## Begin INFORMATION SHOWN
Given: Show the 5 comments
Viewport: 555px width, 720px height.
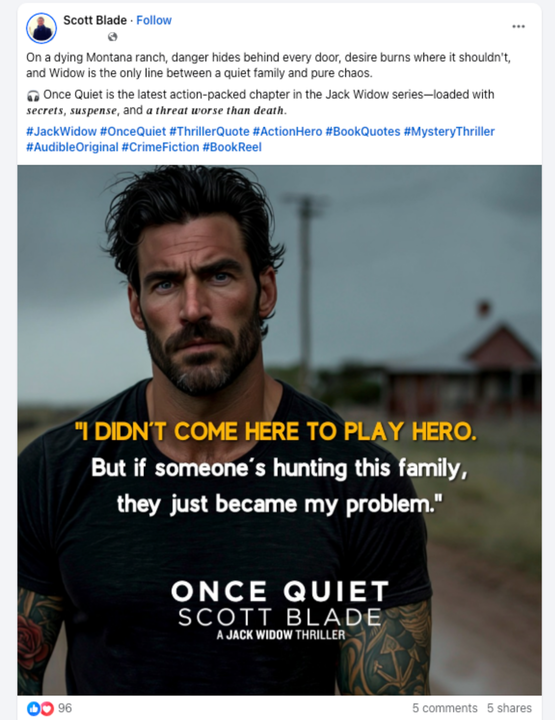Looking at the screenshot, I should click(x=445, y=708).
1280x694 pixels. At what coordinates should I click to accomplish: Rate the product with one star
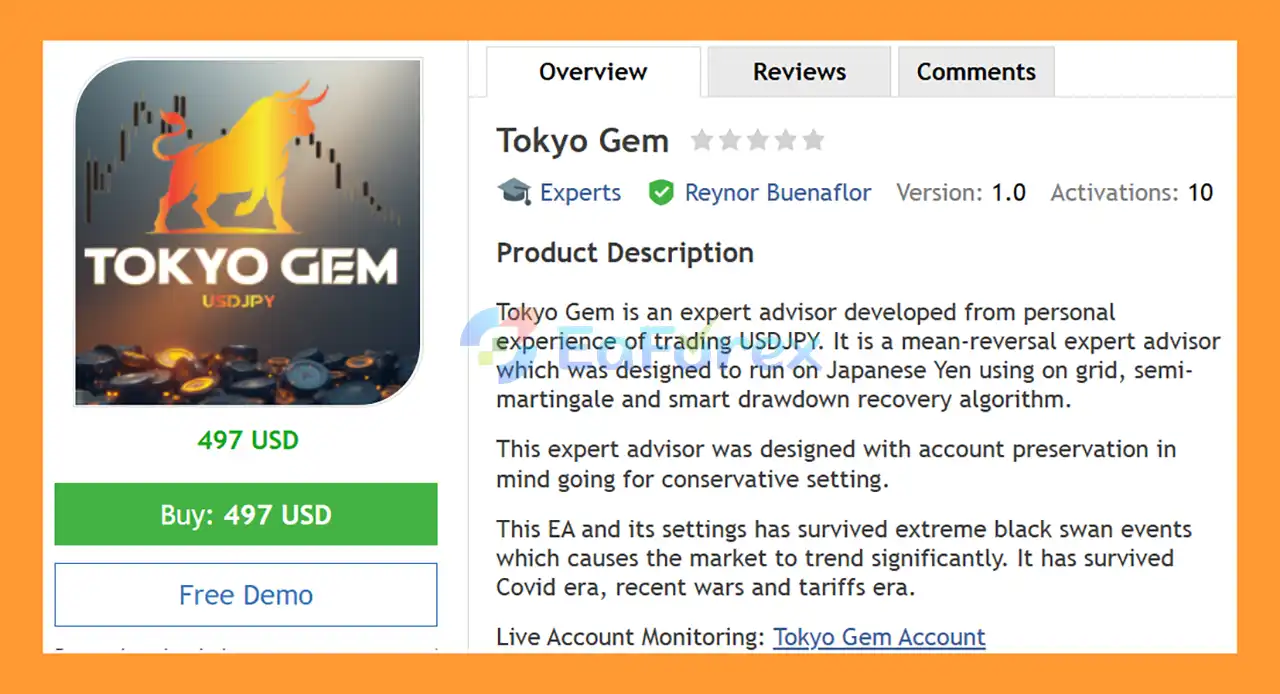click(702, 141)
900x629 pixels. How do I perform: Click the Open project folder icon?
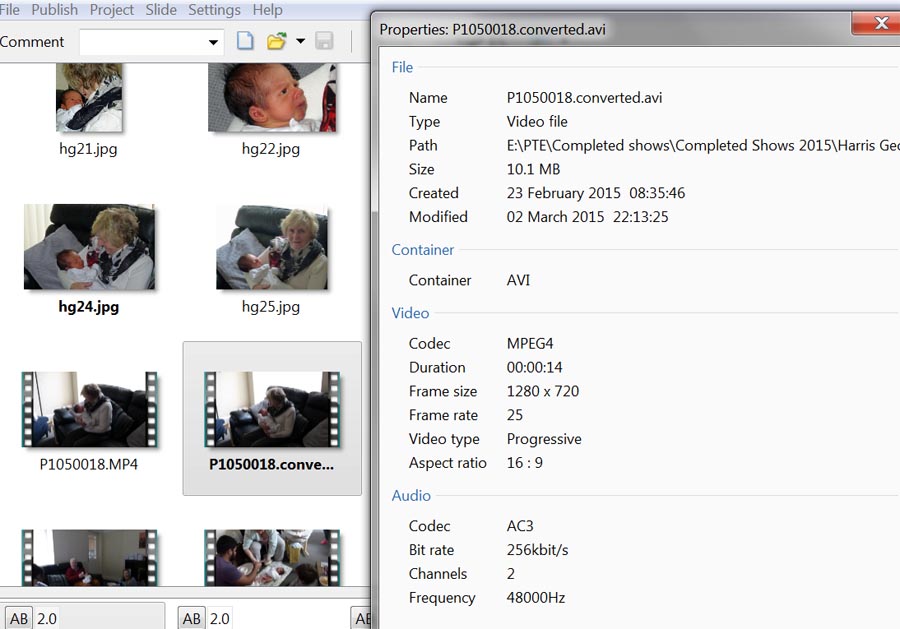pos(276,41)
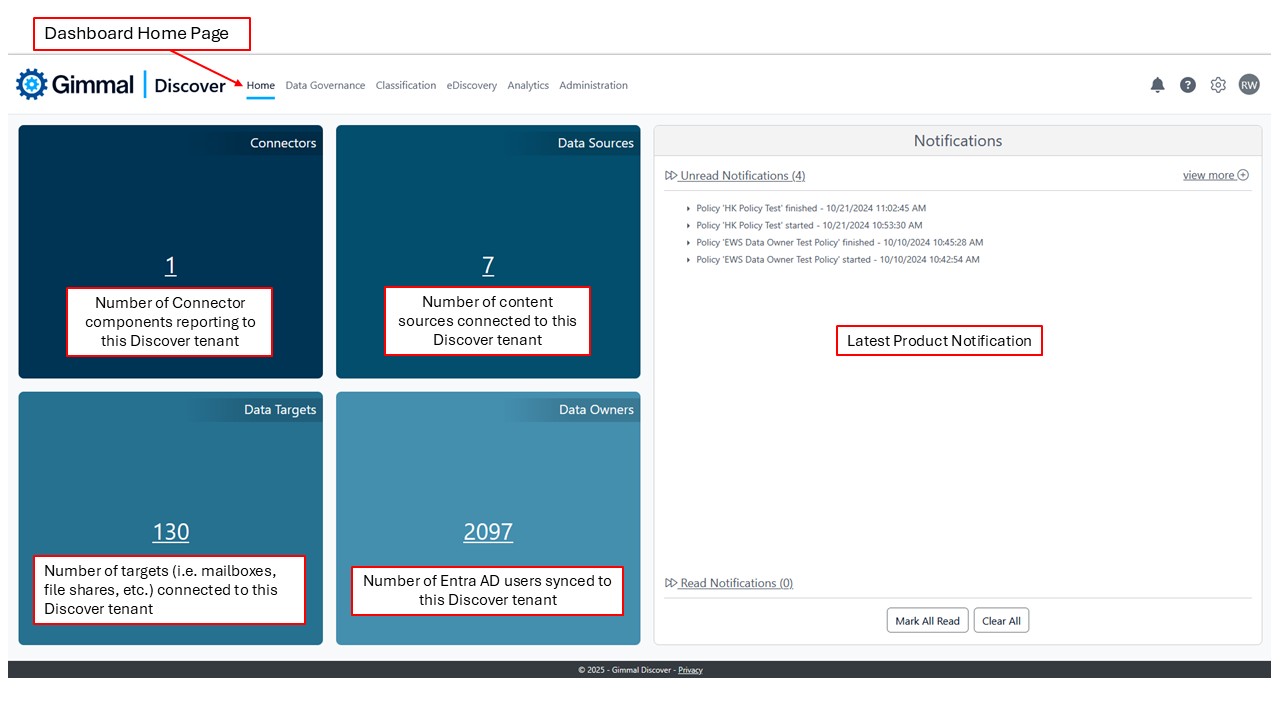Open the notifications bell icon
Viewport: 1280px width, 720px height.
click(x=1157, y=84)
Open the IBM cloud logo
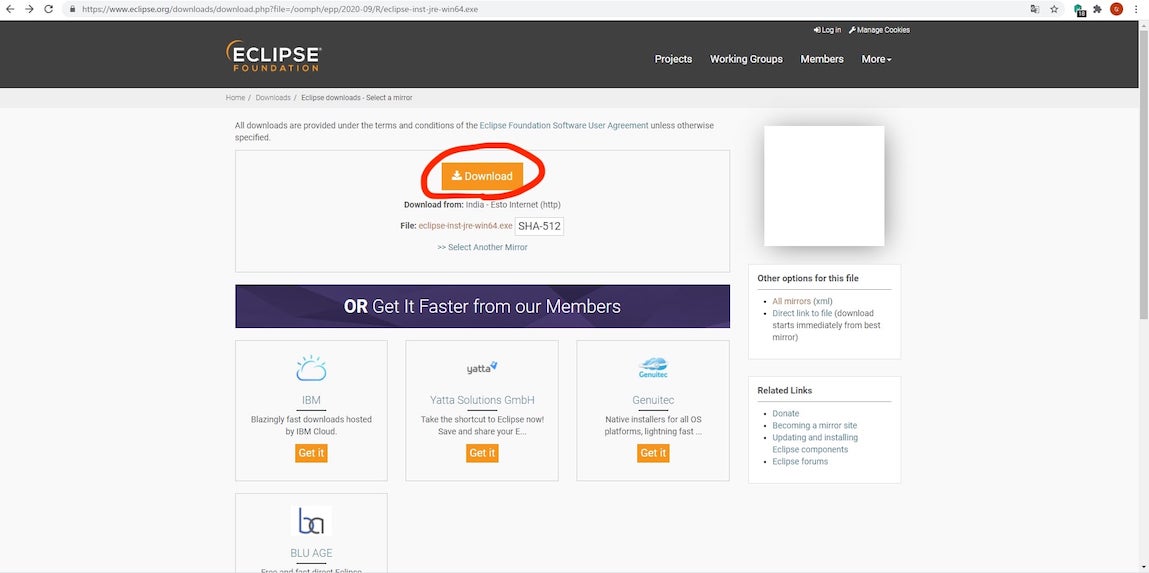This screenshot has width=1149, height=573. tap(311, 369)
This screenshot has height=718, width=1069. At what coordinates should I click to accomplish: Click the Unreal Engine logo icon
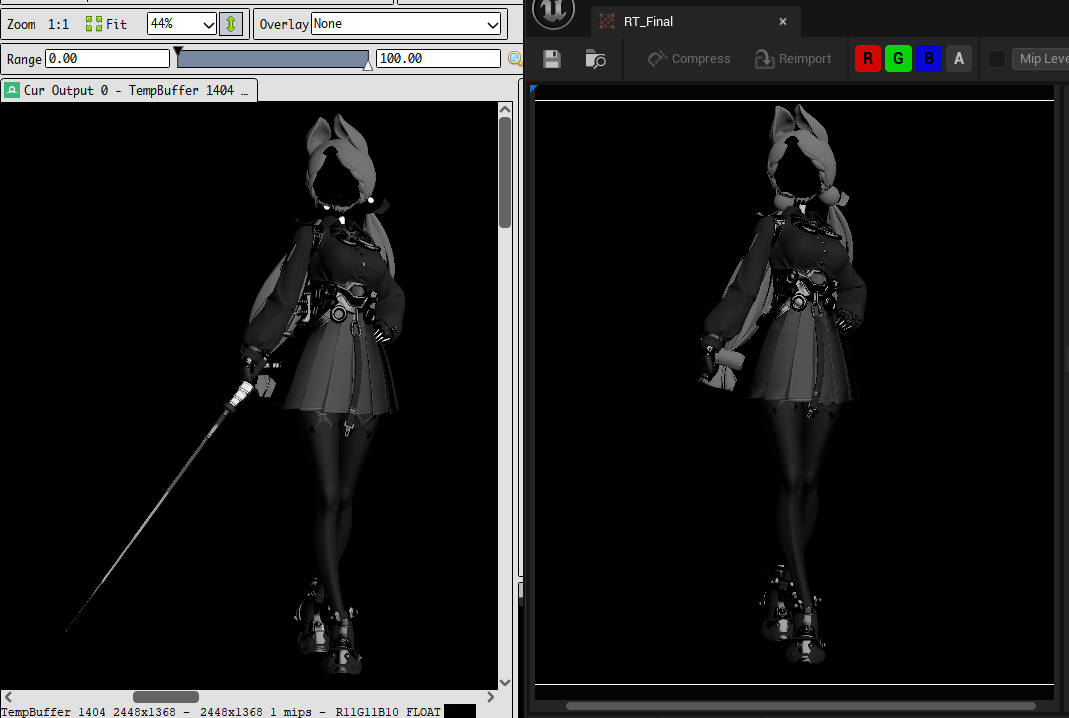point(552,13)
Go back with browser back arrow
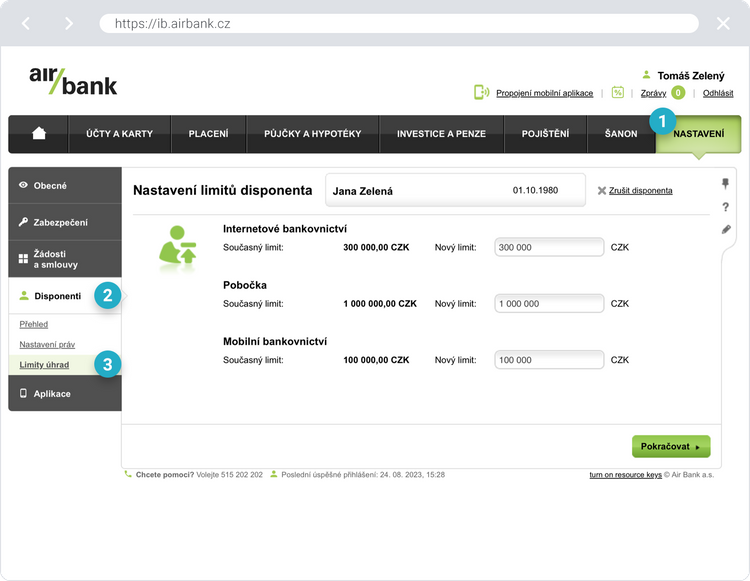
## End INFORMATION SHOWN
### [EXERCISE AIM]
Could you convert all of the data above into a numbered list, one line per item, skipping any blank lines and leaving out the pictures?

### [REPLY TO THE EXERCISE]
1. Given: Show the 5 comments
2. Viewport: 555px width, 720px height.
3. Looking at the screenshot, I should click(x=445, y=708).
4. 1280x694 pixels. At what coordinates should I click to accomplish: Rate the product with one star
5. click(702, 141)
6. 900x629 pixels. How do I perform: Click the Open project folder icon?
7. pos(276,41)
8. Open the notifications bell icon
9. Viewport: 1280px width, 720px height.
10. click(x=1157, y=84)
11. Open the IBM cloud logo
12. This screenshot has width=1149, height=573. tap(311, 369)
13. This screenshot has height=718, width=1069. At what coordinates should I click to accomplish: Click the Unreal Engine logo icon
14. point(552,13)
15. Go back with browser back arrow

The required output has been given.